То было хорошее время для всех. Но особенно для Марии. Ее наконец-то взяли в кино!
На премьеру она явилась с новым супругом. Вместе снимались, влюбились, поженились через два месяца. Друзей Маша тоже пригласила. Но на сей раз явился только Гурам. И то в надежде засветиться, обзавестись новыми знакомствами. И ему это удалось. Харизматичного молодого мужчину приметила одна влиятельная дама мира кино. Он ее привлек исключительно как самец, но, понимая, что за все в этой жизни нужно платить, женщина протолкнула один сценарий любовника. Его весь перекроили, в титрах Гурама упомянули как соавтора и заплатили, соответственно, копейки. Это его оскорбило. Он распрощался и со своей «мамкой», и с мечтой о кино. Понял, что не создан для него. Как и для корыстных отношений.
Через полгода он влюбился так, что на время позабыл о Лавинской. Его очаровала звезда цирка, Гузель Бахтиярова. О, что это была за чаровница! Тонкая, длинноволосая, с маленьким личиком, но огромными раскосыми глазами. Гурам тонул в них как в омуте. Гузель была из семьи потомственных наездников. Выступала вместе с отцом и братом, не уступая им в ловкости и смелости. Когда она выезжала на арену, стоя на своем вороном жеребце, то виделась Гураму богиней бескрайних степей. Чтобы познакомиться с ней лично, он устроился фрилансером в журнал «Советский цирк». О Бахтияровых он написал большую статью. Сам сделал фото. Естественно, почти на всех была Гузель. Лучшую фотографию, на которой Гузель походила на богиню бескрайних степей, он отнес знакомому художнику. Тот нарисовал две картины. Одну Гурам оставил себе, вторую подарил Гузель.
Роман у них завязался не сразу. Пришлось за богиней поухаживать. Мария Лавинская в очередной раз развелась, очень искала общения с давним поклонником. За счет него желала поднять свою самооценку. Если бы не Гузель, Гурам воспользовался бы этим и, возможно, добился бы наконец Маши. Но его глаз перестал на нее гореть. Он соглашался на дружеские встречи, но, едва заходили разговоры на личные темы, не мог не упоминать Гузель.

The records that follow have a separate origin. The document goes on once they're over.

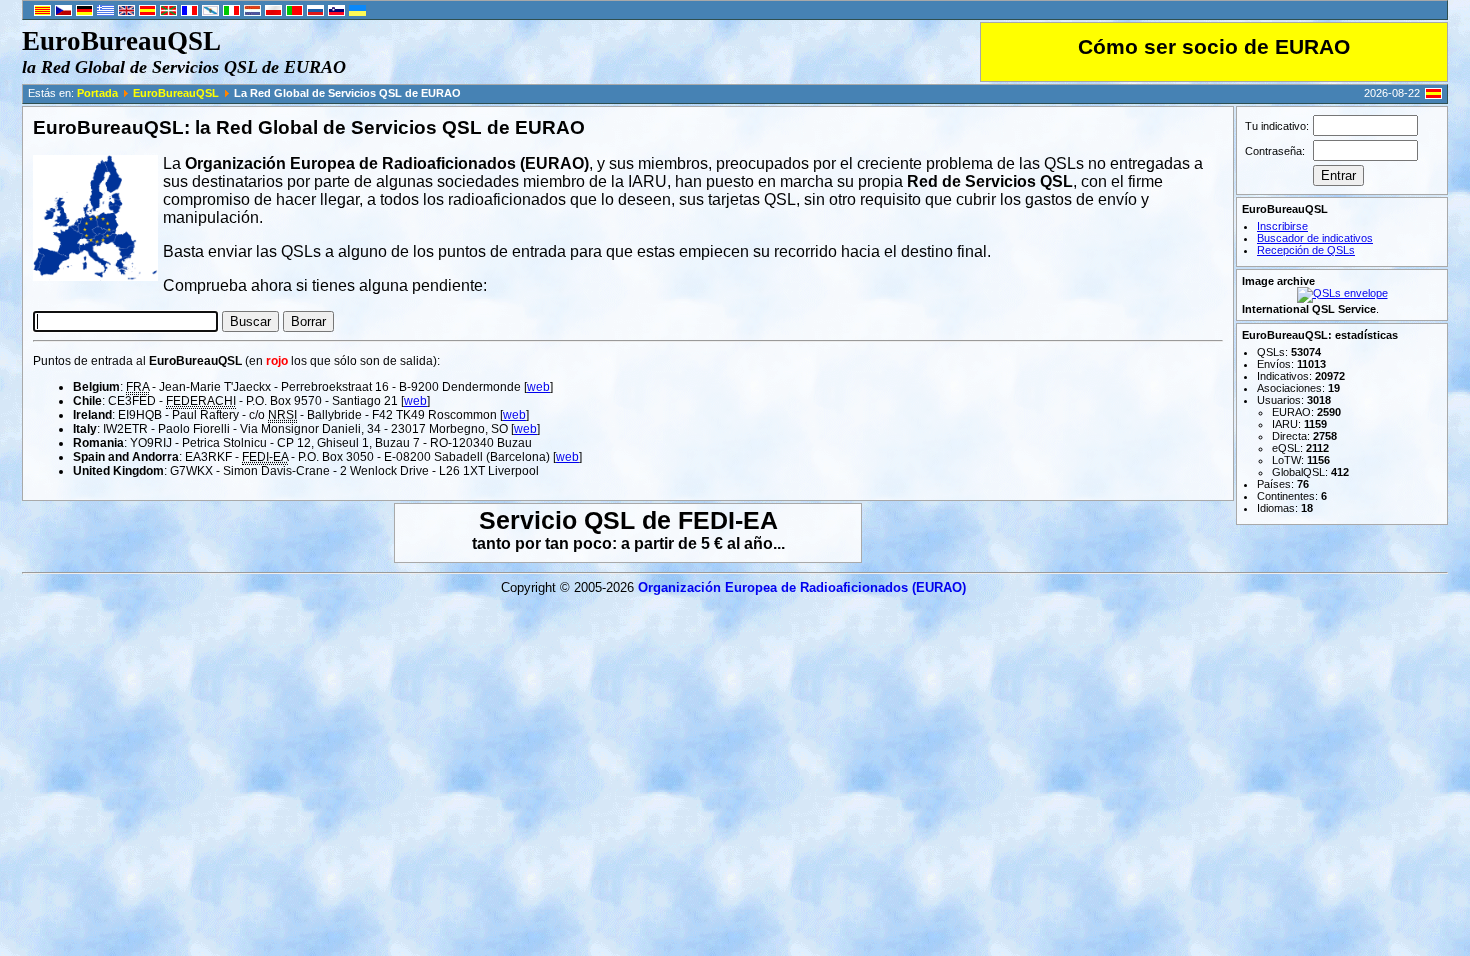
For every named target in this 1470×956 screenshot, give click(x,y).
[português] (294, 12)
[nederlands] (252, 12)
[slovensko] (336, 12)
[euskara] (168, 12)
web (538, 387)
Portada (97, 93)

Марии это не нравилось. Она обижалась, ведь мир должен был вращаться вокруг нее! Как результат – очередной разрыв отношений…

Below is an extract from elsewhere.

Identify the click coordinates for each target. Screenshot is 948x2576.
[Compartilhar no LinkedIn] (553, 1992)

Гурам потерял Машу из виду на несколько лет. И все их посвятил Гузель.
Они не жили вместе. Так пожелала она, его богиня. Гузель не собиралась покидать родной дом, где родители, брат с семьей и ее дочка. Да, у Гузели был ребенок от мужа-иллюзиониста, предавшего их обеих. Когда труппа гастролировала по странам соцлагеря, он бежал в ФРГ и попросил там политического убежища. После этого все Бахтияровы стали невыездными. Спасибо, их из цирка не выгнали и четырехкомнатную квартиру не отобрали.

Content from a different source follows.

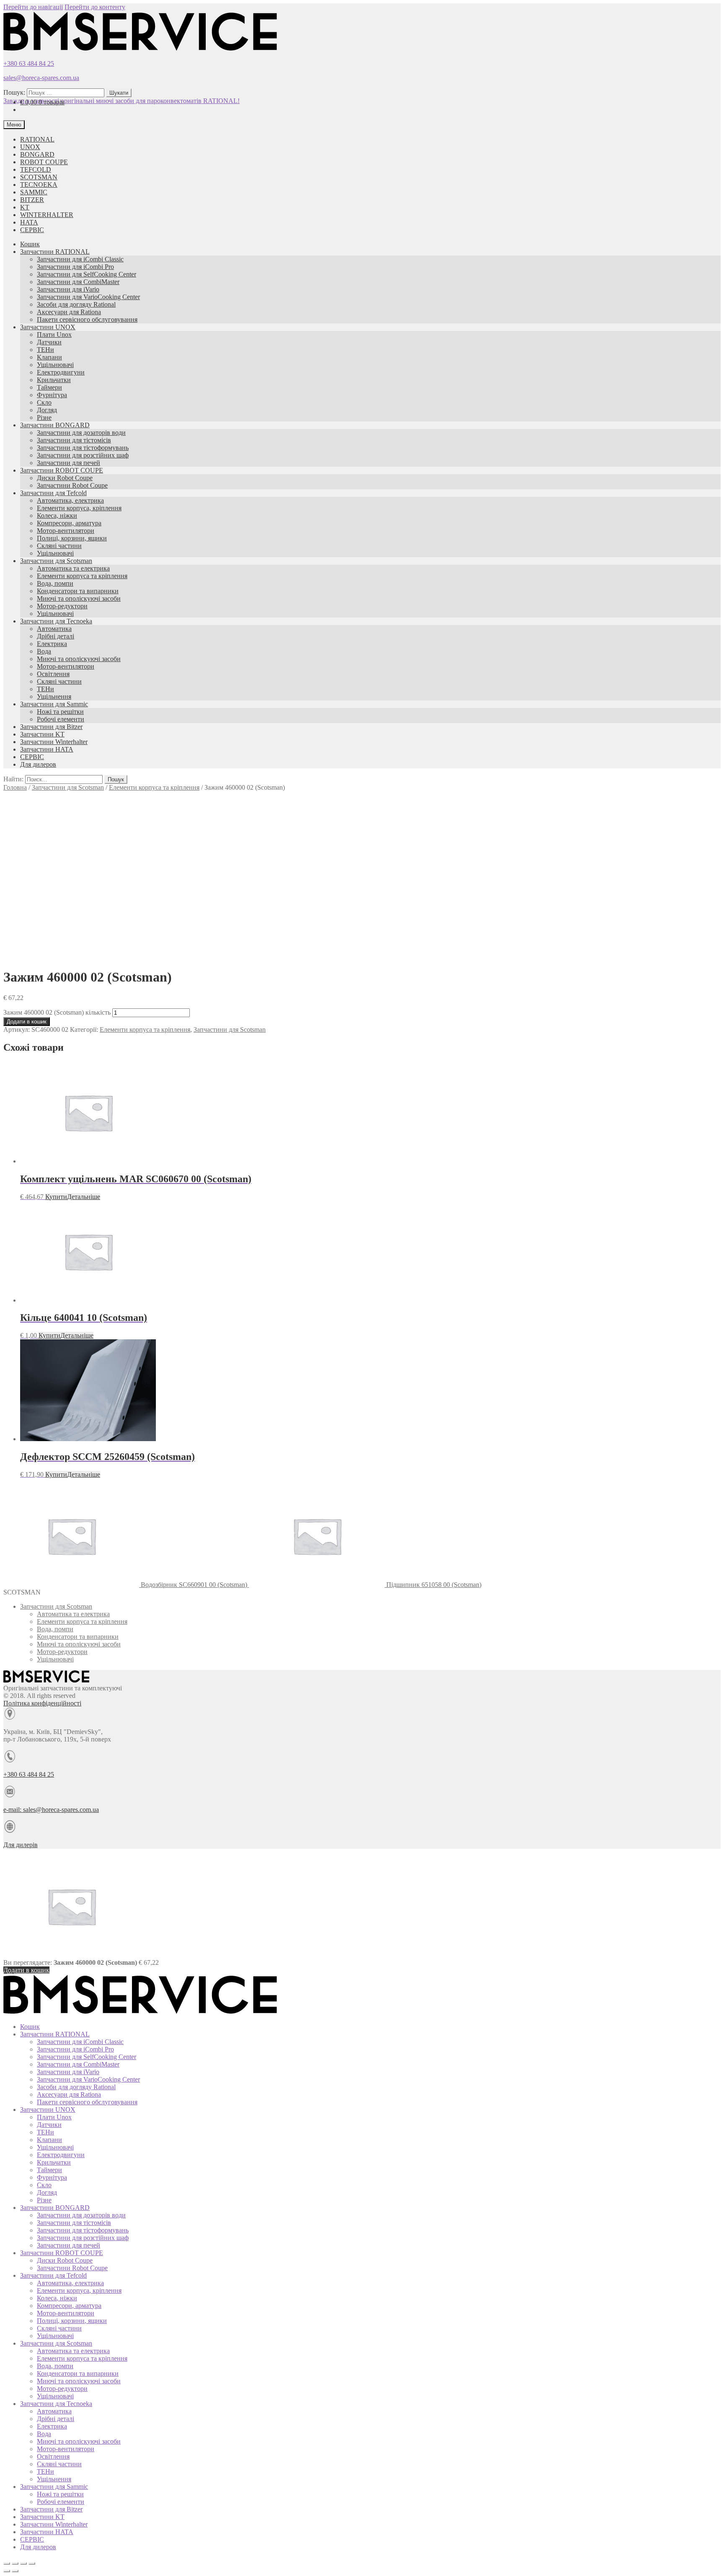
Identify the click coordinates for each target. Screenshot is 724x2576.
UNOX (30, 146)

Гурам стал проводить все свободное время в цирке. Там, где находилась его любимая. Он помогал, чем мог. Записывал приветствия для гостей, оформлял афиши вместо забухавшего художника, таскал реквизит, но только если об этом просила Гузель. Ради нее он на все был готов, мог даже навоз за конями убрать.
Он несколько раз звал ее замуж. Но всегда получал отказ, пусть и в мягкой форме. И Гурам решил сделать предложение на арене цирка. Красиво, торжественно! Во время генеральной репетиции нового шоу. Он намеревался спуститься к любимой из-под купола цирка с шикарным кольцом в коробочке. Он подговорил гимнастов, начал тренироваться. Заказал у знакомого портного белый фрак, а у цветочника два мешка лепестков. Они должны были посыпаться на жениха и невесту сразу после того, как Гурам встанет на одно колено.
За пару дней до события Гузель сказала:
– Не делай этого!
Они лежали в постели. Голые. Он гладил ее спинку. Худую, жилистую, поросшую волосками… Спинку молодой лошадки. У Гузель и косы были жесткими, густыми, как грива. Она походила на животных, с которыми выступала. Поэтому у нее так здорово это получалось.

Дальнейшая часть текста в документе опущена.